## Excerpted records
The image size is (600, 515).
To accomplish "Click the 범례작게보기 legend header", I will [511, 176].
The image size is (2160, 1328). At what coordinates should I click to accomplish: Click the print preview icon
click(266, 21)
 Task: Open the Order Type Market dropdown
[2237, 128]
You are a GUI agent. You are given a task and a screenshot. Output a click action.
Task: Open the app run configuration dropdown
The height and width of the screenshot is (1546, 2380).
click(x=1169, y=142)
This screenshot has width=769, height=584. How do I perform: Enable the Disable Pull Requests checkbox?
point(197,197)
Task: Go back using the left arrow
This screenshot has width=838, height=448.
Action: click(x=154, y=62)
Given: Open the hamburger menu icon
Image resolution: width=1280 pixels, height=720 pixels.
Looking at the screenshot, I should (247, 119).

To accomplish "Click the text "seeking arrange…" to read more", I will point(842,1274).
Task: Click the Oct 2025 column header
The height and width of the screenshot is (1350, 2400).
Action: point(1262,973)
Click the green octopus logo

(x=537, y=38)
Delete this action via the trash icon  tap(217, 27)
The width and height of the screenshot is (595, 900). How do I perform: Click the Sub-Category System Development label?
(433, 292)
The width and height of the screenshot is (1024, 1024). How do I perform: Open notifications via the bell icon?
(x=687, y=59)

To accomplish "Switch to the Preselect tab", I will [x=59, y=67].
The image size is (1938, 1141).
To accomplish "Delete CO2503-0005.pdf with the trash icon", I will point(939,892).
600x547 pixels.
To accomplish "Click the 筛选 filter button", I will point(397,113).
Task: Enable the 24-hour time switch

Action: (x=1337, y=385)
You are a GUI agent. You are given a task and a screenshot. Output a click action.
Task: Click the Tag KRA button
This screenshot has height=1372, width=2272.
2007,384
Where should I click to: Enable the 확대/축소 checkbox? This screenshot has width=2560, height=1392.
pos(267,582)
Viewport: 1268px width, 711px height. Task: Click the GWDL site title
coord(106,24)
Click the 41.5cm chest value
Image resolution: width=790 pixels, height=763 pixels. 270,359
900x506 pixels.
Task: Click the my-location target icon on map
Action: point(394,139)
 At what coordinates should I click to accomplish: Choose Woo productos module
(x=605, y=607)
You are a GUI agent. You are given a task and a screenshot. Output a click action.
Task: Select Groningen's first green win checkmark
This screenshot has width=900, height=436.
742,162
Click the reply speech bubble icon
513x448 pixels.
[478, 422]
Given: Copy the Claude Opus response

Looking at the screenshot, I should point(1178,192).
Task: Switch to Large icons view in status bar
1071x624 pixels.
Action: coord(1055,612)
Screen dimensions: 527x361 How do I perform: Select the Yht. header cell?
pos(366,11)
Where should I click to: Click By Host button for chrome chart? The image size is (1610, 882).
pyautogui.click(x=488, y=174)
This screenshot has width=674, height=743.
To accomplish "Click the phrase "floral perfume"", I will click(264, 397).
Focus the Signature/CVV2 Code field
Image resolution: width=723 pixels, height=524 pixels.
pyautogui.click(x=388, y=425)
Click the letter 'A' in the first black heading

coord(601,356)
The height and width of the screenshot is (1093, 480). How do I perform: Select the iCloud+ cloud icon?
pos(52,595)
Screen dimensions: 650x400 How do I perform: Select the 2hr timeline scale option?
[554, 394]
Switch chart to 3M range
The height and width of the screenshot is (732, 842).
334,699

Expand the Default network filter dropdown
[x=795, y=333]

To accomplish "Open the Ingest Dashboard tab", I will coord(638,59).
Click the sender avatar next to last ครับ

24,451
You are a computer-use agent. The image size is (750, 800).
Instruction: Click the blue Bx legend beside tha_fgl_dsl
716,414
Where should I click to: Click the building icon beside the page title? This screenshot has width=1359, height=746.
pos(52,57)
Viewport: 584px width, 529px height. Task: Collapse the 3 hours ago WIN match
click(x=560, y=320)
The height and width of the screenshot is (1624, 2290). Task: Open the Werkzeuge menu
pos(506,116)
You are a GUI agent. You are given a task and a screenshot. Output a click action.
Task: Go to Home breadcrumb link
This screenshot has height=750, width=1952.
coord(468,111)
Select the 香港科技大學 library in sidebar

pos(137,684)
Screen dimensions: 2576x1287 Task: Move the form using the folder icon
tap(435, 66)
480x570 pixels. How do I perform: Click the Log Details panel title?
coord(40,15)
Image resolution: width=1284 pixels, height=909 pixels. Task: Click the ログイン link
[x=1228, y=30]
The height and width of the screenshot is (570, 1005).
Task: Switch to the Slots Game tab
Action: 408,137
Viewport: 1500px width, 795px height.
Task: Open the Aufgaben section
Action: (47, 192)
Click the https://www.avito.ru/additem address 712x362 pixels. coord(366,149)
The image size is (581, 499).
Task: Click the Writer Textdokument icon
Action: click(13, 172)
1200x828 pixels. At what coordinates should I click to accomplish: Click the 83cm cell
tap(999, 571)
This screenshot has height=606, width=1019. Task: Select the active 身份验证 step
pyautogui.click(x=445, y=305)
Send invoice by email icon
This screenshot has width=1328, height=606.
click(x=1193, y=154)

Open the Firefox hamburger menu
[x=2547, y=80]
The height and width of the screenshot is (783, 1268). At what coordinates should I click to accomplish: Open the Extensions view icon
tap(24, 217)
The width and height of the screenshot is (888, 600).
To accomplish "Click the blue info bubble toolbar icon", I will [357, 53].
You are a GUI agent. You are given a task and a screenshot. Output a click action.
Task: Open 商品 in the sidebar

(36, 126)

## Task requirements
Copy all of the records above word for word, each line exactly as it appears.

## Exercise solution
The image size is (600, 515).
To accomplish "Click the 범례작게보기 legend header", I will [511, 176].
The image size is (2160, 1328). At what coordinates should I click to accomplish: Click the print preview icon
click(266, 21)
 Task: Open the Order Type Market dropdown
[2237, 128]
You are a GUI agent. You are given a task and a screenshot. Output a click action.
Task: Open the app run configuration dropdown
The height and width of the screenshot is (1546, 2380).
click(x=1169, y=142)
This screenshot has width=769, height=584. How do I perform: Enable the Disable Pull Requests checkbox?
point(197,197)
Task: Go back using the left arrow
This screenshot has width=838, height=448.
Action: click(x=154, y=62)
Given: Open the hamburger menu icon
Image resolution: width=1280 pixels, height=720 pixels.
Looking at the screenshot, I should (247, 119).

To accomplish "Click the text "seeking arrange…" to read more", I will point(842,1274).
Task: Click the Oct 2025 column header
The height and width of the screenshot is (1350, 2400).
Action: point(1262,973)
Click the green octopus logo

(x=537, y=38)
Delete this action via the trash icon  tap(217, 27)
The width and height of the screenshot is (595, 900). How do I perform: Click the Sub-Category System Development label?
(433, 292)
The width and height of the screenshot is (1024, 1024). How do I perform: Open notifications via the bell icon?
(x=687, y=59)

To accomplish "Switch to the Preselect tab", I will [x=59, y=67].
The image size is (1938, 1141).
To accomplish "Delete CO2503-0005.pdf with the trash icon", I will point(939,892).
600x547 pixels.
To accomplish "Click the 筛选 filter button", I will point(397,113).
Task: Enable the 24-hour time switch

Action: (x=1337, y=385)
You are a GUI agent. You are given a task and a screenshot. Output a click action.
Task: Click the Tag KRA button
This screenshot has height=1372, width=2272.
2007,384
Where should I click to: Enable the 확대/축소 checkbox? This screenshot has width=2560, height=1392.
pos(267,582)
Viewport: 1268px width, 711px height. Task: Click the GWDL site title
coord(106,24)
Click the 41.5cm chest value
Image resolution: width=790 pixels, height=763 pixels. 270,359
900x506 pixels.
Task: Click the my-location target icon on map
Action: point(394,139)
 At what coordinates should I click to accomplish: Choose Woo productos module
(x=605, y=607)
You are a GUI agent. You are given a task and a screenshot. Output a click action.
Task: Select Groningen's first green win checkmark
This screenshot has width=900, height=436.
742,162
Click the reply speech bubble icon
513x448 pixels.
[478, 422]
Given: Copy the Claude Opus response

Looking at the screenshot, I should point(1178,192).
Task: Switch to Large icons view in status bar
1071x624 pixels.
Action: coord(1055,612)
Screen dimensions: 527x361 How do I perform: Select the Yht. header cell?
pos(366,11)
Where should I click to: Click By Host button for chrome chart? The image size is (1610, 882).
pyautogui.click(x=488, y=174)
This screenshot has width=674, height=743.
To accomplish "Click the phrase "floral perfume"", I will click(264, 397).
Focus the Signature/CVV2 Code field
Image resolution: width=723 pixels, height=524 pixels.
pyautogui.click(x=388, y=425)
Click the letter 'A' in the first black heading

coord(601,356)
The height and width of the screenshot is (1093, 480). How do I perform: Select the iCloud+ cloud icon?
pos(52,595)
Screen dimensions: 650x400 How do I perform: Select the 2hr timeline scale option?
[554, 394]
Switch chart to 3M range
The height and width of the screenshot is (732, 842).
334,699

Expand the Default network filter dropdown
[x=795, y=333]

To accomplish "Open the Ingest Dashboard tab", I will coord(638,59).
Click the sender avatar next to last ครับ

24,451
You are a computer-use agent. The image size is (750, 800).
Instruction: Click the blue Bx legend beside tha_fgl_dsl
716,414
Where should I click to: Click the building icon beside the page title? This screenshot has width=1359, height=746.
pos(52,57)
Viewport: 584px width, 529px height. Task: Collapse the 3 hours ago WIN match
click(x=560, y=320)
The height and width of the screenshot is (1624, 2290). Task: Open the Werkzeuge menu
pos(506,116)
You are a GUI agent. You are given a task and a screenshot. Output a click action.
Task: Go to Home breadcrumb link
This screenshot has height=750, width=1952.
coord(468,111)
Select the 香港科技大學 library in sidebar

pos(137,684)
Screen dimensions: 2576x1287 Task: Move the form using the folder icon
tap(435, 66)
480x570 pixels. How do I perform: Click the Log Details panel title?
coord(40,15)
Image resolution: width=1284 pixels, height=909 pixels. Task: Click the ログイン link
[x=1228, y=30]
The height and width of the screenshot is (570, 1005).
Task: Switch to the Slots Game tab
Action: 408,137
Viewport: 1500px width, 795px height.
Task: Open the Aufgaben section
Action: (47, 192)
Click the https://www.avito.ru/additem address 712x362 pixels. coord(366,149)
The image size is (581, 499).
Task: Click the Writer Textdokument icon
Action: click(13, 172)
1200x828 pixels. At what coordinates should I click to accomplish: Click the 83cm cell
tap(999, 571)
This screenshot has height=606, width=1019. Task: Select the active 身份验证 step
pyautogui.click(x=445, y=305)
Send invoice by email icon
This screenshot has width=1328, height=606.
click(x=1193, y=154)

Open the Firefox hamburger menu
[x=2547, y=80]
The height and width of the screenshot is (783, 1268). At what coordinates should I click to accomplish: Open the Extensions view icon
tap(24, 217)
The width and height of the screenshot is (888, 600).
To accomplish "Click the blue info bubble toolbar icon", I will [357, 53].
You are a GUI agent. You are given a task and a screenshot. Output a click action.
Task: Open 商品 in the sidebar

(36, 126)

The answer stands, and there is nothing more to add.